Ik zie iemand in een hoekje zitten. Het is willow ik loop naar haar toe. "Hey Will gaat het en beetje?" vroeg ik bezorgd. "Nee Ik ben hartstikke bang" zei ze zacht. "Dan blijf je maar bij mij! Ik zal je wel beschermen met mijn zwangere buik!" zeg ik grappend. Willow moet lachen "Zo ken ik je weer will! jij bent nooit bang!" zeg ik weer serieus.
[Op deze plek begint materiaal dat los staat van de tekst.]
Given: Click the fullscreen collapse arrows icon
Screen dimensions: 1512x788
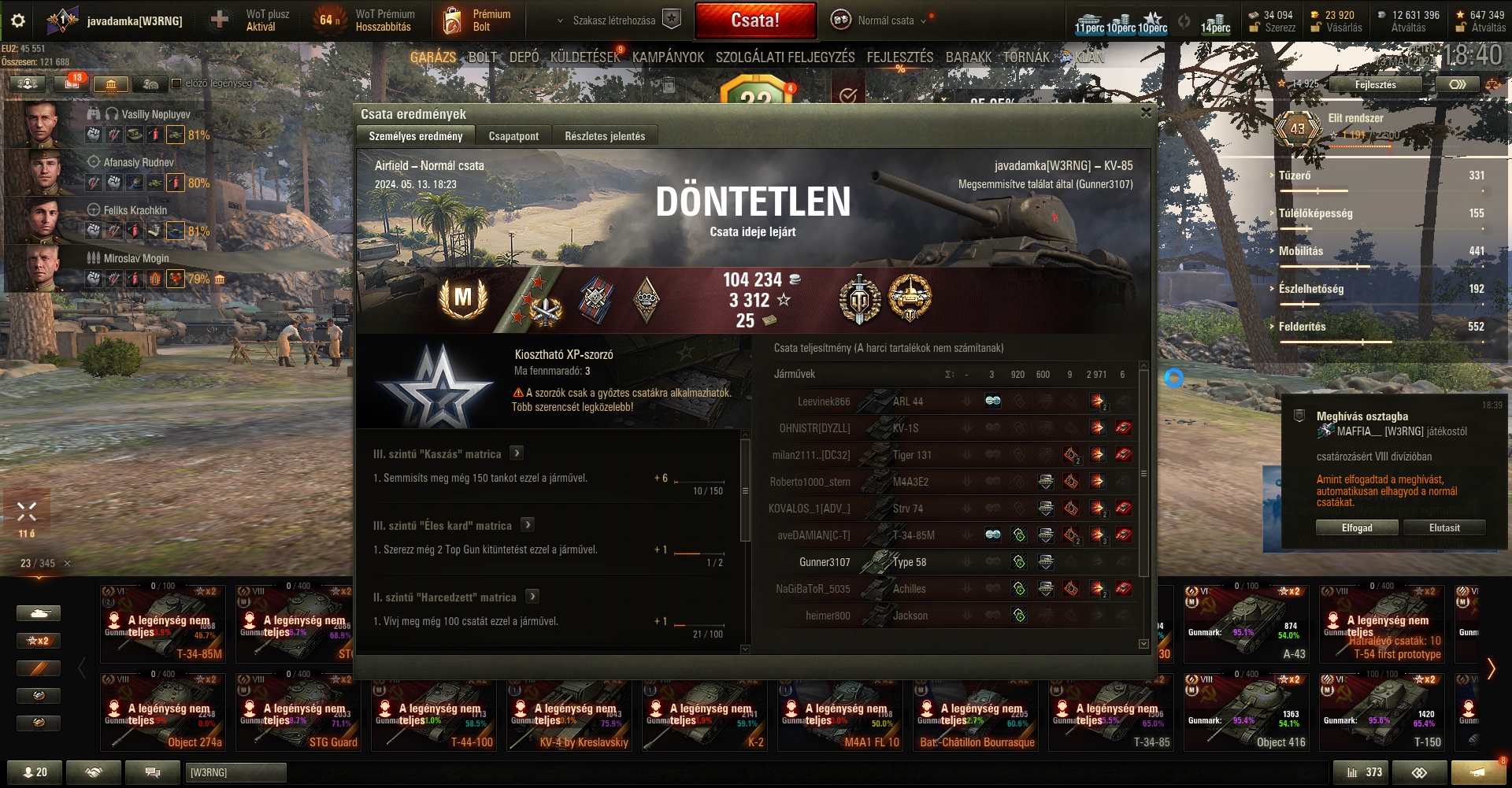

Het nieuwelingetje zat trillend in een hoekje. Ik stak mijn hand uit en trok haar overeind. "Het is niet veilig hier " kermde Jane, haar stem klonk ijl in de wind maar nog steeds liefelijk. Ik knikte vastbesloten en daalde van het schip in het kniediepe water. Vele mensen hadden de schepen al verlaten . Met Nora op mijn rug, Jane nam mijn hand vast en ik onderdrukte een grijns, het was nu niet de moment om te dromen. De natte regen klitte mijn haar aaneen. Waterdruppels gleden langs mijn rug omlaag en brachten verkoeling van het zware lopen. Na een eind te ploeteren kwamen we aan land, waar we ons aansloten bij de rest van d bemanning. Ik liep naar Cwen en wilde haar aanspreken toen ze haar hand ophief, als teken dat het haar niet kon schelen. "Best " zuchtte ik, "maar ik zet mijn schip wel vast"
Met een aantal bemanning stapte ik het koude zeewater weer in. "Lucas ..." hoorde ik, ik keek om en Jane kwam naar me toe gerent. Ze viel midden tussen mijn armen. "Waar ga je naartoe" vroeg ze, ik haalde haar haar uit haar zicht en lachte. "Even het schip vastmaken" ze knikte en ik liet haar los. een luid gedonder en een felle flits, dit was geen normaal onweer. Het schip was al een eind afgedreven dus zwommen we er naar toe. Ik klom aan boord van The Black Rose en liep naar het stuur, gereed om het schip aan wal te varen.
Een felle vlits verblinde mijn ogen nogmaals. Ik viel achterover recht in het water en zag hoe het schip voor mijn ogen in lichterlaaie stond. De bliskem had beide schepen getroffen. Ik hapte naar adem maar mijn spieren waren te verstijfd om me drijvende te houden. Ik zou hier niet levend uitkomen, dat wist ik zeker...
Ik zag Lucas vallen/ Achter me rezen de vlammen op en ik sprong in het water. Snel greep ik zijn armen en trok hem naar boven. " Gaat het Lulu? " Vraag ik angstig.
Een verstikkende rook vulde mijn longen. Ik zag niets meer.
"Jack?!" gilde ik bang. "Jack! Jack!"
De bliksem had de boot geraakt. Ik kroop door het water op zoek naar leven. Weg van de vlammen. Ik drukte mijn natte jurk tegen mijn neus aan. Het vormde een klein beschermlaagje maar het was lang niet genoeg. Ik was doodsbang. En alleen. Al was er nu recht iemand naast me ik zou hem of haar toch niet kunnen zien. Ik kroop verder tot recht voor me een grote vlam opdoemde. Nu kon ik niet verder! Shit! Ik bekeek mezelf. Ik was nog nat. Nat genoeg om het te wagen. Ik stond op, nam een aanloop en dook door de vlam heen. Ik leefde nog! Nu had ik geen keus meer. Ik stond aan de rand van het schip. Ik keek naar het zwarte water en sprong overboord. Het water was ijs en ijskoud. Ik slaakte een gil.